Reproduction of the Osage Orange
Reproduction of the Osage Orange
The Osage Orange (Maclura pomifera (Raf.) C.K. Schneid.) is an arboreal plant of the Moraceae family widespread in the United States of America.
Suitable breeding habitat –
Maclura pomifera is a plant native to North America and introduced in Europe in 1818 and in Italy in 1827 where it had a certain diffusion especially in Tuscany and Lazio.
The pre-Columbian area of this plant was largely confined to one zone in what is now the United States, namely the Red River Delta of Oklahoma, Texas and Arkansas, as well as Blackland grasslands and oak savannas. .
A disjoint population also occurs in the Chisos Mountains of Texas.
The plant has since become widely naturalized in the United States and Ontario, Canada. The tree has been planted in all 48 states of the United States and in southeastern Canada.
Propagation –
The Osage Orange is a plant that prefers deep, fertile soil, but is hardy in most of the contiguous United States, where it is used as a hedge. It needs to be pruned regularly to keep it within limits and one-year-old shoots will grow one to two meters, making it suitable for coppice.
It is a plant remarkably free from insect predators and fungal diseases. There is also a thornless male cultivar of the species which is reproduced vegetatively for ornamental use.
M. pomifera, in Europe, is cultivated in Italy, in the former Yugoslavia, in Romania, in the former USSR and in India.
Propagation occurs by seed. Sowing should be done as soon as the seed is ripe in a pot in an unheated seedbed. It is advisable to immerse the seed stored for 48 hours in warm water and stratify for 2 months at 4 ° C, then sow in an unheated seedbed.
Germination is usually good. When the seedlings are large enough to handle, they should be placed in individual pots and grown in a greenhouse for their first winter.
The transplant in the open field should be done in spring or early summer, in any case after the last foreseen frosts. Propagation can also take place by cuttings obtained from semi-mature wood in mid-summer, or from mature wood cuttings, in the period from late autumn to January in seedbeds.
You can also prepare 4 cm long root cuttings in the period of December. These should be planted horizontally in pots in a greenhouse and transplanted as soon as possible.
Ecology –
It is hypothesized that many extinct animals, in the Pleistocene period, fed on Maclura pomifera.

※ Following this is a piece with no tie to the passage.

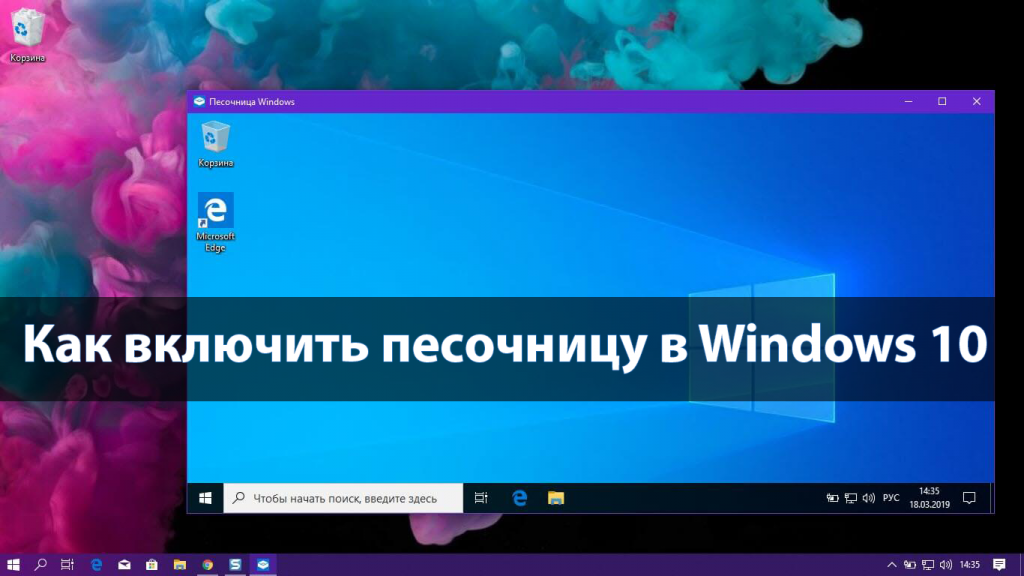
Task: Open Edge pinned on the sandbox taskbar
Action: pos(519,497)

An analysis of phylogeny based on chloroplasts and nuclear genes indicates that a clade containing Maclura pomifera likely diverged from other Maclura clades during the Oligocene, coinciding with the divergence of mammoth / mastodon and sloth, suggesting that these mammals could be seed dispersing states of Maclura pomifera.
An equine species that went extinct around the same time has also been suggested as the plant’s original dispersal agent because modern horses and other animals sometimes eat the fruit. However, a 2015 study indicated that this plant’s seeds are not effectively spread by existing horse or elephant species.
The fruit is not poisonous to humans or livestock, but it is not preferred by these, as it is mostly inedible due to its large size (about the diameter of a softball) and hard, dry texture. The edible seeds of the fruit are used by squirrels as food. Large animals such as livestock, which typically consume fruit and disperse seeds, mostly ignore the fruit.
The fruit is instead eaten by black-tailed deer in Texas and fox squirrels in the Midwest, who drop them to open them. Cruisers are said to peck the seeds.